* [Task description] Reproduce the material below with every "Instruction" swapped for "Goal" and nothing else altered.
*****
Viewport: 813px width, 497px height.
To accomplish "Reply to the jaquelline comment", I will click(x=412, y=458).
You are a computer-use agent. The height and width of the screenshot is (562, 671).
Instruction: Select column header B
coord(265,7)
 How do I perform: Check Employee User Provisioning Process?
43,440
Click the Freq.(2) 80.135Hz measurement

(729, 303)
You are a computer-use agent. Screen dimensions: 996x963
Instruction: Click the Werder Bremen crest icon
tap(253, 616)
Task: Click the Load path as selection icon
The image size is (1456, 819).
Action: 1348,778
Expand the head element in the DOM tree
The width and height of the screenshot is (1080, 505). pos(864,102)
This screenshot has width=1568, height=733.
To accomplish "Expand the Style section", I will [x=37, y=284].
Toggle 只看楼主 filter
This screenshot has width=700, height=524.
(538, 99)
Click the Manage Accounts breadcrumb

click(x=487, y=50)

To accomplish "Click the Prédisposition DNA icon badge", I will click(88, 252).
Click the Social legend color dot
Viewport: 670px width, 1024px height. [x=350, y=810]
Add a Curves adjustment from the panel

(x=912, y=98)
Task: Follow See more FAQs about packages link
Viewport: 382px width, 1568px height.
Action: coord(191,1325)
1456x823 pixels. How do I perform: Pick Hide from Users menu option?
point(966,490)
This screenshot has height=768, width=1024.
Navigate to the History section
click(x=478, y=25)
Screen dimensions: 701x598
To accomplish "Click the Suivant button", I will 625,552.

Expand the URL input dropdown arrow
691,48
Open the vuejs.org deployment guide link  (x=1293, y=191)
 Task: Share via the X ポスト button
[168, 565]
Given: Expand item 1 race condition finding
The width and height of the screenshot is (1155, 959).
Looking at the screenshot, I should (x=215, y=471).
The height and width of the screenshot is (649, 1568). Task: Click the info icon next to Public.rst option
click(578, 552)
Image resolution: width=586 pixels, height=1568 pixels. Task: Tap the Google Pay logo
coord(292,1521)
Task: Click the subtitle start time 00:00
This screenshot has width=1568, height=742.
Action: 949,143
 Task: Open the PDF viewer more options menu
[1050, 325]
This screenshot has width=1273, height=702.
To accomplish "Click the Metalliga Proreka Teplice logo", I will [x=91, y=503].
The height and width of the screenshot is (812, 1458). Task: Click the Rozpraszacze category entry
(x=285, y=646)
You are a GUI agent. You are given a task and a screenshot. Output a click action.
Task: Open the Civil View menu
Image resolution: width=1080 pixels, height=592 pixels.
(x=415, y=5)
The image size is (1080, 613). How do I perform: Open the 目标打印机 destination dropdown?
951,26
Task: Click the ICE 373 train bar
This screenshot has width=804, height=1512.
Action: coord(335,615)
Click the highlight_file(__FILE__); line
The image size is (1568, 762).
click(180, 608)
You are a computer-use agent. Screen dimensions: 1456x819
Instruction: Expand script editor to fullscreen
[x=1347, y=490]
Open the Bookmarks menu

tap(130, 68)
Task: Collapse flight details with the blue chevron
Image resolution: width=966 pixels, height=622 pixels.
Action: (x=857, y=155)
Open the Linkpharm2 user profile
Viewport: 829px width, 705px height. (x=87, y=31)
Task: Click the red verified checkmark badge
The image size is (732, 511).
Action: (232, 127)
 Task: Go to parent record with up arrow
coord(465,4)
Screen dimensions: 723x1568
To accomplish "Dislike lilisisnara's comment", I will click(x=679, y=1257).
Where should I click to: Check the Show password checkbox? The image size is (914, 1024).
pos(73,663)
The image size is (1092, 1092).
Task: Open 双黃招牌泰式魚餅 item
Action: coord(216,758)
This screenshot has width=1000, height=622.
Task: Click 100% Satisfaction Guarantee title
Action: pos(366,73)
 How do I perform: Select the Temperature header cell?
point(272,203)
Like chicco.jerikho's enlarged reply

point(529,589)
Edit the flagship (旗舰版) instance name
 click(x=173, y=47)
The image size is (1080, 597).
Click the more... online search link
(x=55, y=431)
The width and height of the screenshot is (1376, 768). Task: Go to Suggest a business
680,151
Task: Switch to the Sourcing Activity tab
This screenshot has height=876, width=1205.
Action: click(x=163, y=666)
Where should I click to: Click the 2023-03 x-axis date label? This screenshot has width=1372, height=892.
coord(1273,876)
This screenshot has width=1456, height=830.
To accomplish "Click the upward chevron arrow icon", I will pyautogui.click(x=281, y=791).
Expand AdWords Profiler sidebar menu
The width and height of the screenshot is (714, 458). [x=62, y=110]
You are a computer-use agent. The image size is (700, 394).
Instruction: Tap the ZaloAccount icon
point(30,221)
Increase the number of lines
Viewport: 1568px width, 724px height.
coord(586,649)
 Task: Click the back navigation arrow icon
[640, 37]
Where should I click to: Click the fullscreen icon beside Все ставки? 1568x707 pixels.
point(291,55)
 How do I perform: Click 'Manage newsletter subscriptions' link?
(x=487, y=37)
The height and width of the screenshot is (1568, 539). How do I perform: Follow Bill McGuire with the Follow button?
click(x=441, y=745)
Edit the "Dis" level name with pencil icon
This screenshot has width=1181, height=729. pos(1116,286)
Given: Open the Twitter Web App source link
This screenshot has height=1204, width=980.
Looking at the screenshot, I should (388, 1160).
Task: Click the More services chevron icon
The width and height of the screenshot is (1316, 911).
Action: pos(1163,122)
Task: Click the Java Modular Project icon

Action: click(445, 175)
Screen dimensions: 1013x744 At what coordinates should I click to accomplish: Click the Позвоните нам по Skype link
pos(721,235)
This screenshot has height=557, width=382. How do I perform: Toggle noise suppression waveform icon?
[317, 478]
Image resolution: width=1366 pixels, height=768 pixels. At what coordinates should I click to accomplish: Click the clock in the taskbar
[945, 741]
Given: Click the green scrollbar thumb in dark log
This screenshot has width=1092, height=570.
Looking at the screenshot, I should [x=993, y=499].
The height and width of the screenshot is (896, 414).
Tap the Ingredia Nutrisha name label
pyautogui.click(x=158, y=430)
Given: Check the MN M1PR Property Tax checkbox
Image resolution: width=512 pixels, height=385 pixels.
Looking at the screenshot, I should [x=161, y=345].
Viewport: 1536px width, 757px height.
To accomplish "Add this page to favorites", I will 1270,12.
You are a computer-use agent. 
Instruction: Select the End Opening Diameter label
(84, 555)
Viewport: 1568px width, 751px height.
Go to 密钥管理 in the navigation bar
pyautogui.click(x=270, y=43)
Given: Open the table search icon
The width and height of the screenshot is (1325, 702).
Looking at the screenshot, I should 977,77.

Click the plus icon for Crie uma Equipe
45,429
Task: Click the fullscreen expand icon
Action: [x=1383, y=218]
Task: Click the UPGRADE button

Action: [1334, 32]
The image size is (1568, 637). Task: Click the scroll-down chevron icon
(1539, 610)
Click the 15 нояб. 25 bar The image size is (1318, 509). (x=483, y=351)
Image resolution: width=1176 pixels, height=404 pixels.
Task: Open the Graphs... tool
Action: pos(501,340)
*****
* [In response]
Viewport: 813px width, 497px height.
To accomplish "Reply to the jaquelline comment", I will click(x=412, y=458).
You are a computer-use agent. The height and width of the screenshot is (562, 671).
Goal: Select column header B
coord(265,7)
 How do I perform: Check Employee User Provisioning Process?
43,440
Click the Freq.(2) 80.135Hz measurement

(729, 303)
You are a computer-use agent. Screen dimensions: 996x963
Goal: Click the Werder Bremen crest icon
tap(253, 616)
Task: Click the Load path as selection icon
The image size is (1456, 819).
Action: 1348,778
Expand the head element in the DOM tree
The width and height of the screenshot is (1080, 505). pos(864,102)
This screenshot has width=1568, height=733.
To accomplish "Expand the Style section", I will [x=37, y=284].
Toggle 只看楼主 filter
This screenshot has width=700, height=524.
(538, 99)
Click the Manage Accounts breadcrumb

click(x=487, y=50)

To accomplish "Click the Prédisposition DNA icon badge", I will click(88, 252).
Click the Social legend color dot
Viewport: 670px width, 1024px height. [x=350, y=810]
Add a Curves adjustment from the panel

(x=912, y=98)
Task: Follow See more FAQs about packages link
Viewport: 382px width, 1568px height.
Action: coord(191,1325)
1456x823 pixels. How do I perform: Pick Hide from Users menu option?
point(966,490)
This screenshot has height=768, width=1024.
Navigate to the History section
click(x=478, y=25)
Screen dimensions: 701x598
To accomplish "Click the Suivant button", I will 625,552.

Expand the URL input dropdown arrow
691,48
Open the vuejs.org deployment guide link  (x=1293, y=191)
 Task: Share via the X ポスト button
[168, 565]
Given: Expand item 1 race condition finding
The width and height of the screenshot is (1155, 959).
Looking at the screenshot, I should (x=215, y=471).
The height and width of the screenshot is (649, 1568). Task: Click the info icon next to Public.rst option
click(578, 552)
Image resolution: width=586 pixels, height=1568 pixels. Task: Tap the Google Pay logo
coord(292,1521)
Task: Click the subtitle start time 00:00
This screenshot has width=1568, height=742.
Action: 949,143
 Task: Open the PDF viewer more options menu
[1050, 325]
This screenshot has width=1273, height=702.
To accomplish "Click the Metalliga Proreka Teplice logo", I will [x=91, y=503].
The height and width of the screenshot is (812, 1458). Task: Click the Rozpraszacze category entry
(x=285, y=646)
You are a GUI agent. You are given a task and a screenshot. Output a click action.
Task: Open the Civil View menu
Image resolution: width=1080 pixels, height=592 pixels.
(x=415, y=5)
The image size is (1080, 613). How do I perform: Open the 目标打印机 destination dropdown?
951,26
Task: Click the ICE 373 train bar
This screenshot has width=804, height=1512.
Action: coord(335,615)
Click the highlight_file(__FILE__); line
The image size is (1568, 762).
click(180, 608)
You are a computer-use agent. Screen dimensions: 1456x819
Goal: Expand script editor to fullscreen
[x=1347, y=490]
Open the Bookmarks menu

tap(130, 68)
Task: Collapse flight details with the blue chevron
Image resolution: width=966 pixels, height=622 pixels.
Action: (x=857, y=155)
Open the Linkpharm2 user profile
Viewport: 829px width, 705px height. (x=87, y=31)
Task: Click the red verified checkmark badge
The image size is (732, 511).
Action: (232, 127)
 Task: Go to parent record with up arrow
coord(465,4)
Screen dimensions: 723x1568
To accomplish "Dislike lilisisnara's comment", I will click(x=679, y=1257).
Where should I click to: Check the Show password checkbox? The image size is (914, 1024).
pos(73,663)
The image size is (1092, 1092).
Task: Open 双黃招牌泰式魚餅 item
Action: coord(216,758)
This screenshot has width=1000, height=622.
Task: Click 100% Satisfaction Guarantee title
Action: pos(366,73)
 How do I perform: Select the Temperature header cell?
point(272,203)
Like chicco.jerikho's enlarged reply

point(529,589)
Edit the flagship (旗舰版) instance name
 click(x=173, y=47)
The image size is (1080, 597).
Click the more... online search link
(x=55, y=431)
The width and height of the screenshot is (1376, 768). Task: Go to Suggest a business
680,151
Task: Switch to the Sourcing Activity tab
This screenshot has height=876, width=1205.
Action: click(x=163, y=666)
Where should I click to: Click the 2023-03 x-axis date label? This screenshot has width=1372, height=892.
coord(1273,876)
This screenshot has width=1456, height=830.
To accomplish "Click the upward chevron arrow icon", I will pyautogui.click(x=281, y=791).
Expand AdWords Profiler sidebar menu
The width and height of the screenshot is (714, 458). [x=62, y=110]
You are a computer-use agent. The image size is (700, 394).
Goal: Tap the ZaloAccount icon
point(30,221)
Increase the number of lines
Viewport: 1568px width, 724px height.
coord(586,649)
 Task: Click the back navigation arrow icon
[640, 37]
Where should I click to: Click the fullscreen icon beside Все ставки? 1568x707 pixels.
point(291,55)
 How do I perform: Click 'Manage newsletter subscriptions' link?
(x=487, y=37)
The height and width of the screenshot is (1568, 539). How do I perform: Follow Bill McGuire with the Follow button?
click(x=441, y=745)
Edit the "Dis" level name with pencil icon
This screenshot has width=1181, height=729. pos(1116,286)
Given: Open the Twitter Web App source link
This screenshot has height=1204, width=980.
Looking at the screenshot, I should (388, 1160).
Task: Click the More services chevron icon
The width and height of the screenshot is (1316, 911).
Action: pos(1163,122)
Task: Click the Java Modular Project icon

Action: click(445, 175)
Screen dimensions: 1013x744 At what coordinates should I click to accomplish: Click the Позвоните нам по Skype link
pos(721,235)
This screenshot has height=557, width=382. How do I perform: Toggle noise suppression waveform icon?
[317, 478]
Image resolution: width=1366 pixels, height=768 pixels. At what coordinates should I click to accomplish: Click the clock in the taskbar
[945, 741]
Given: Click the green scrollbar thumb in dark log
This screenshot has width=1092, height=570.
Looking at the screenshot, I should [x=993, y=499].
The height and width of the screenshot is (896, 414).
Tap the Ingredia Nutrisha name label
pyautogui.click(x=158, y=430)
Given: Check the MN M1PR Property Tax checkbox
Image resolution: width=512 pixels, height=385 pixels.
Looking at the screenshot, I should [x=161, y=345].
Viewport: 1536px width, 757px height.
To accomplish "Add this page to favorites", I will 1270,12.
You are a computer-use agent. 
Goal: Select the End Opening Diameter label
(84, 555)
Viewport: 1568px width, 751px height.
Go to 密钥管理 in the navigation bar
pyautogui.click(x=270, y=43)
Given: Open the table search icon
The width and height of the screenshot is (1325, 702).
Looking at the screenshot, I should 977,77.

Click the plus icon for Crie uma Equipe
45,429
Task: Click the fullscreen expand icon
Action: [x=1383, y=218]
Task: Click the UPGRADE button

Action: [1334, 32]
The image size is (1568, 637). Task: Click the scroll-down chevron icon
(1539, 610)
Click the 15 нояб. 25 bar The image size is (1318, 509). (x=483, y=351)
Image resolution: width=1176 pixels, height=404 pixels.
Task: Open the Graphs... tool
Action: pos(501,340)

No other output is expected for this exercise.